As most airliners ground their fleet because of the virus, jet fuel storage rates have increased by 50% since before the coronavirus crisis to 3 euros per cubic metre per month, a source with a storage firm in the ARA region said on condition of anonymity.
The picture in the Mediterranean is similar. In the last three weeks, Barcelona storage prices rose to USD3.5 per cubic metre per month from USD2.85 for storage for as far out as the end of 2021, a Mediterranean jet fuel trading source said. In Cushing, Oklahoma, the delivery point for benchmark U.S. crude, traders said rates more than doubled to 50 cents per barrel per month from about 20 cents a month ago.
Highlighting the current premium for storage, shares in Dutch storage company Vopak were trading close to their 2015 highs despite a global market rout in recent weeks. Vopak declined to comment and unlisted German storage firm Oiltanking did not respond to a request for comment.
As MRC informed earlier, major energy companies in the United States imposed work-from-home rules for office staff and began health checks for remote or critical workers as coronavirus spread and threatened an industry reeling from falling demand and profits. BP, Exxon Mobil, Kinder Morgan, Motiva Enterprises and Royal Dutch Shell told most office staff to work from home starting Monday. Federal regulators on Friday were pressed by companies to ease work rules for pipeline operators and to limit visits to some sites. Shell and Chevron began health checks of workers and visitors at some key U.S. facilities, spokesmen said.
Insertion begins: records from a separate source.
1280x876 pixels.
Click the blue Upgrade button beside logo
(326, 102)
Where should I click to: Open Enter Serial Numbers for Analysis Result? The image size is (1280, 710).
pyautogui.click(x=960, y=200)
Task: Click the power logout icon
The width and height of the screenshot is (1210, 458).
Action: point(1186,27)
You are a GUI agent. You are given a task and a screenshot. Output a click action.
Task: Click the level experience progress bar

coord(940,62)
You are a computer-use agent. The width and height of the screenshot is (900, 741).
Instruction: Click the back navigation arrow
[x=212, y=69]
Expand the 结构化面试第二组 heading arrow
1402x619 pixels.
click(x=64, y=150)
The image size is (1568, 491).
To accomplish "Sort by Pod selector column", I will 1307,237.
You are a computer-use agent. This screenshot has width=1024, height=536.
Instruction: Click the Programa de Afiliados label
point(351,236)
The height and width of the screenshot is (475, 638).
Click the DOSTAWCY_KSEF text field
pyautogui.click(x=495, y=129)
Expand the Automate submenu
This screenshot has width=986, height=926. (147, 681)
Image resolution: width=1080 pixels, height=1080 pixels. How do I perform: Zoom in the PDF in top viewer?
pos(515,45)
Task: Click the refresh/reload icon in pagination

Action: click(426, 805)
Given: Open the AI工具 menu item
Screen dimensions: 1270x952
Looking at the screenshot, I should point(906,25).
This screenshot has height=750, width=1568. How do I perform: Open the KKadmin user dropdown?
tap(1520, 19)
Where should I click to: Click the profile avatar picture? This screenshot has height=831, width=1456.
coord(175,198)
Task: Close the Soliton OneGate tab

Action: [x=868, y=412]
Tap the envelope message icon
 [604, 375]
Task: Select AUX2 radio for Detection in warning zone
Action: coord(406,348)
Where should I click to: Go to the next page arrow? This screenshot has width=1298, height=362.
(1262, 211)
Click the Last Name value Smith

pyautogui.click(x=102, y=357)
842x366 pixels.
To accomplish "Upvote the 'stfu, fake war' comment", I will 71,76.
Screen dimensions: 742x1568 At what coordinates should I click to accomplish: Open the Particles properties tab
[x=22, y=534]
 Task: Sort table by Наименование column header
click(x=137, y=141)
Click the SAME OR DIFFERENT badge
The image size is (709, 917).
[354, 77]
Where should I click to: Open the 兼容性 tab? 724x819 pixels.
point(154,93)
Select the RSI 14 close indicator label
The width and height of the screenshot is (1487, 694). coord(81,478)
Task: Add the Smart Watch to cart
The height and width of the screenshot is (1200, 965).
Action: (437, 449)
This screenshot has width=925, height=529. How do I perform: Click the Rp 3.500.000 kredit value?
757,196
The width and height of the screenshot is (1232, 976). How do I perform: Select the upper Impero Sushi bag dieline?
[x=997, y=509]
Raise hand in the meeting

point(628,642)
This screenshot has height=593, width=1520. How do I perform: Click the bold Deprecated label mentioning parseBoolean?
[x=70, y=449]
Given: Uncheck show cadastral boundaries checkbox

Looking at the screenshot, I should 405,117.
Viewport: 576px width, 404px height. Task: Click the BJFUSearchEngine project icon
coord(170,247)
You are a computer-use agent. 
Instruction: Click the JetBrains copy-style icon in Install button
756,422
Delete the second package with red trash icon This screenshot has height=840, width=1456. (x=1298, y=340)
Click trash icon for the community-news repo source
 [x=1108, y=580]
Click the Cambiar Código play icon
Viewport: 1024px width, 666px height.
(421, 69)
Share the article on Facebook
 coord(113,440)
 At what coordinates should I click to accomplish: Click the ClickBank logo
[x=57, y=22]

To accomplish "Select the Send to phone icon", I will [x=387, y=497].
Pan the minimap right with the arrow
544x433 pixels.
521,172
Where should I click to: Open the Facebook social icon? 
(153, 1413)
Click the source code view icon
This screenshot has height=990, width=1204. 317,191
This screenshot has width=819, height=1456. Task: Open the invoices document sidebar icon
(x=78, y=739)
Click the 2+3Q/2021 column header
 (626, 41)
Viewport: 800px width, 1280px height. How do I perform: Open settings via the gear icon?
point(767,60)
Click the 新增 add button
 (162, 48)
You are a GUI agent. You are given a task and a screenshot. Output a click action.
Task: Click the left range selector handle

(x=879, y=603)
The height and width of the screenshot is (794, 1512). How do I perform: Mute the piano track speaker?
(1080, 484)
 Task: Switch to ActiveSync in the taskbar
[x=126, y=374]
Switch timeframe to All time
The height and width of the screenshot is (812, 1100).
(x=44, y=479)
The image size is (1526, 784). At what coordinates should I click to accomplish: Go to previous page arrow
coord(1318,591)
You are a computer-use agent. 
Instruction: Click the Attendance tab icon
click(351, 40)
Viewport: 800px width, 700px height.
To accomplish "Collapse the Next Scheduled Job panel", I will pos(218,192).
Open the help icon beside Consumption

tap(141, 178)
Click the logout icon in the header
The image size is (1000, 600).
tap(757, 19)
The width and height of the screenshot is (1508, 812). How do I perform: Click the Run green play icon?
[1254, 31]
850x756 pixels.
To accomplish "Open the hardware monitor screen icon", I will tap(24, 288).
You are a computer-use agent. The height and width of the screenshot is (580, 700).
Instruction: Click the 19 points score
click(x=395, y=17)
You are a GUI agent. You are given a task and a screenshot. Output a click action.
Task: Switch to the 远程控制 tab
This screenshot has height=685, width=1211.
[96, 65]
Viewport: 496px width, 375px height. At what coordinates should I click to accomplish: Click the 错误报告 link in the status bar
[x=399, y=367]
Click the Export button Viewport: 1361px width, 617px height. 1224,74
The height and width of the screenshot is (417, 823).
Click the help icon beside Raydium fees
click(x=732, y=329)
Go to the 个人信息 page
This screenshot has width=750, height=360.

As MRC informed earlier, operations at Italian petrochemical producer Versalis (part of Eni) have not affected by emergency quarantine measures in the country. Italian Prime Minister Giuseppe Conte extended its emergency coronavirus measures Wednesday evening and announced the closure of "non-essential" commercial businesses. This follows the announcement of a nationwide lockdown on Monday, limiting movement for around 60 million people. Under these measures people will only be allowed to leave their homes for work or health reasons. Versalis has three steam crackers in Italy, capable of producing 1.675 million mt of ethylene, 750,000 of propylene and 285,000 mt of butadiene a year.
Ethylene and propylene are feedstocks for producing polyethylene (PE) and polyprolypele (PP).
According to MRC's ScanPlast report, Russia's estimated PE consumption totalled 215,390 tonnes in the first month of 2020, up by 23% year on year. Shipments of all grades of high density polyethylene (HDPE) and linear low density polyethylene (LLDPE) increased due to higher capacity utilisation at ZapSibNeftekhim. At the same time, PP shipments to the Russian market were 127,240 tonnes in January 2020, up by 33% year on year. ZapSibNeftekhim's homopolymer PP accounted for the main increase in shipments.